In layman’s terms, when they pre-treated the rats with the mulberry leaf extract before giving them carbohydrates, their blood glucose levels did not rise as quickly.
What’s The Word?
There are scientific facts and completed research to show why Glucocil should work in the body, but what do the actual customers have to say about how the product made them feel after taking it?
Larry said, “This seems to work very well as I definitely do not get the lulls in energy mid-morning and mid-afternoon that I had before taking this product. However, there is one interesting side-effect, when you urinate you will notice a very pronounced plastic-like smell.” 
Floyd Loney said, “I have been struggling with my glucose numbers for years. I’ve had readings anywhere from 160 to the low 200s. Since I started taking Glucocil, my numbers have been in the normal range, (70 to 110) most of the time.” 
Looking through over a thousand reviews on Amazon’s sale page for Glucocil, over 70% were very positive, though others voiced they felt Glucocil was no better than the multivitamin they take each morning. One of the common complaints was the cost for one bottle of sixty capsules, $40.00 plus shipping. The instructions are to take one softgel capsule at lunch and one at dinner for the first three days, and then double the intake to two capsules at lunch and two at dinner. So your forty-dollar purchase really only gets you 16 days of dosage.
NOTE: Not all supplements work for all people. Although Glucocil’s reviews were mostly very positive, there were some reports of blood sugar levels rising rather than dropping, or not changing at all. Even among the 4- and 5-star reviews where glucose levels dropped, there were mentions of loose and severely loose stools, gas, and upset stomach. 
What Does Glucocil Offer?
Glucocil offers blood sugar stability to customers who are dealing with massive fluctuations. Diabetics need stable blood sugar levels to function normally throughout the day, and Glucocil is said to help with that. There is no shortage of research shown on the website, so if you are interested take a look here. The product did get great reviews from people who purchased it.
Not many people loved the cost, however, and the fact that you have to take 4 pills a day can feel like a lot for someone who has to remember to take their insulin shots as well as their other multivitamins and supplements for the day. The softgels are large, and this can be hard on someone who does not like to take capsules in the first place.
Is Glucocil Worth A Try?
Depends. Neuliven was in trouble with the FDA back in April of 2013 for making illegitimate claims on their website. From the warning letter issued by the FDA,
The claims on your website establish that this product is a drug because it is intended for use in the cure, mitigation, treatment, or prevention of disease. As explained further below, introducing or delivering this product for introduction into interstate commerce for such uses violates the Act. 
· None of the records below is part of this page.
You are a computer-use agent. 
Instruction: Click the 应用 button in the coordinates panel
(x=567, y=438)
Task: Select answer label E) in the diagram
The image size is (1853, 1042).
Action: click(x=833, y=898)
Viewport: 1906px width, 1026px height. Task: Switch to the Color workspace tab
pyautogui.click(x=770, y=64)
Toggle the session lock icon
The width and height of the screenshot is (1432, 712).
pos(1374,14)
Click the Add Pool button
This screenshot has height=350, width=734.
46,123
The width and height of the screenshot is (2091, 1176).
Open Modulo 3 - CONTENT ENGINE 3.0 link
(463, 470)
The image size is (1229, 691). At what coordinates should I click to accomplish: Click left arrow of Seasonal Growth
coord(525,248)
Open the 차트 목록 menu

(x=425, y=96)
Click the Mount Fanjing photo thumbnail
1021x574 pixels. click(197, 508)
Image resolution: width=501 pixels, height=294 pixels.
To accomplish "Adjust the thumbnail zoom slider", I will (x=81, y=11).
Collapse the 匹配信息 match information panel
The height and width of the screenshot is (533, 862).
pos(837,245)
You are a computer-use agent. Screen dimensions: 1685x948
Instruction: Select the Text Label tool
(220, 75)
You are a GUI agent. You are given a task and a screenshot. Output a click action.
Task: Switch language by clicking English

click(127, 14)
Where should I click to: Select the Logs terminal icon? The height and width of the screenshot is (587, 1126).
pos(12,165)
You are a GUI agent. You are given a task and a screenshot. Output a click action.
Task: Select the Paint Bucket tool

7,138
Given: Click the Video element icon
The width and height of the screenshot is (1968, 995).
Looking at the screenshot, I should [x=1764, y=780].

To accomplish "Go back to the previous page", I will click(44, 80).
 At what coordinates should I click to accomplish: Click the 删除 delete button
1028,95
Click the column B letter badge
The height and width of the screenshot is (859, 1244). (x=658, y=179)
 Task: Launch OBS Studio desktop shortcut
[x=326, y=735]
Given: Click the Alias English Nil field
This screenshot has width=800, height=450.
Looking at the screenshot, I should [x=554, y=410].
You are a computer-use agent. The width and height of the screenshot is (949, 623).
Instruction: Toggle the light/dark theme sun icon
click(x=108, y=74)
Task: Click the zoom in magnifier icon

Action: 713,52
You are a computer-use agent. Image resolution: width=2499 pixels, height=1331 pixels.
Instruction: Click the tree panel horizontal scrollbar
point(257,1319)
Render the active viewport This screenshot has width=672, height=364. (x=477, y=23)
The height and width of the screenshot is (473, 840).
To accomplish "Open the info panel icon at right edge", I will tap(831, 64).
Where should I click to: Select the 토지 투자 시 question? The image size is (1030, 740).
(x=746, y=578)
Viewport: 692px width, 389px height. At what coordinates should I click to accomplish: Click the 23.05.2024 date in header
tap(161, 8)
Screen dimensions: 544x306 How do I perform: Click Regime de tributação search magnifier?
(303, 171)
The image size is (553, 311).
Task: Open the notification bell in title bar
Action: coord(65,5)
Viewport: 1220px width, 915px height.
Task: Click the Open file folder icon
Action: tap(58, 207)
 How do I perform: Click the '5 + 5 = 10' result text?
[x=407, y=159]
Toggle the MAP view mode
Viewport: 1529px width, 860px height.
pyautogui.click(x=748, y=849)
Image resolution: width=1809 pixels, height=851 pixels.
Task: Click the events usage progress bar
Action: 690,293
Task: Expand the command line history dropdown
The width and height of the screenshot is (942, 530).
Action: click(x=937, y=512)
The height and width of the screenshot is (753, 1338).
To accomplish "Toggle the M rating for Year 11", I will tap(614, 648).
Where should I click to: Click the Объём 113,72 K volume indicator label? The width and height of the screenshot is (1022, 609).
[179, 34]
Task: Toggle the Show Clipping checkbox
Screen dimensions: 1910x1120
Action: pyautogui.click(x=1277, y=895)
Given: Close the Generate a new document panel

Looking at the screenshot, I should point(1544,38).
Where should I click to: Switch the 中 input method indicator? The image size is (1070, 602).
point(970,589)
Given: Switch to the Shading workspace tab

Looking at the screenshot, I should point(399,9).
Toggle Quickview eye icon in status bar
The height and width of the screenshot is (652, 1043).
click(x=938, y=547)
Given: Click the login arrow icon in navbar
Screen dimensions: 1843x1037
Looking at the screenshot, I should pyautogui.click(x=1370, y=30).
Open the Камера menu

When looking into the enforcement investigations, it appears the company has cleaned up their main website and taken down claims that placed Glucocil as a “drug.”
It seems Neuliven has been able to move past the scandal and provide its customers an informational website, with many different points of research to look at.
The overall reviews for Glucocil were strong despite the side effects. If you struggle with maintaining healthy blood sugar levels, this might be worth a try for you. Always consult your doctor first before purchasing any supplements.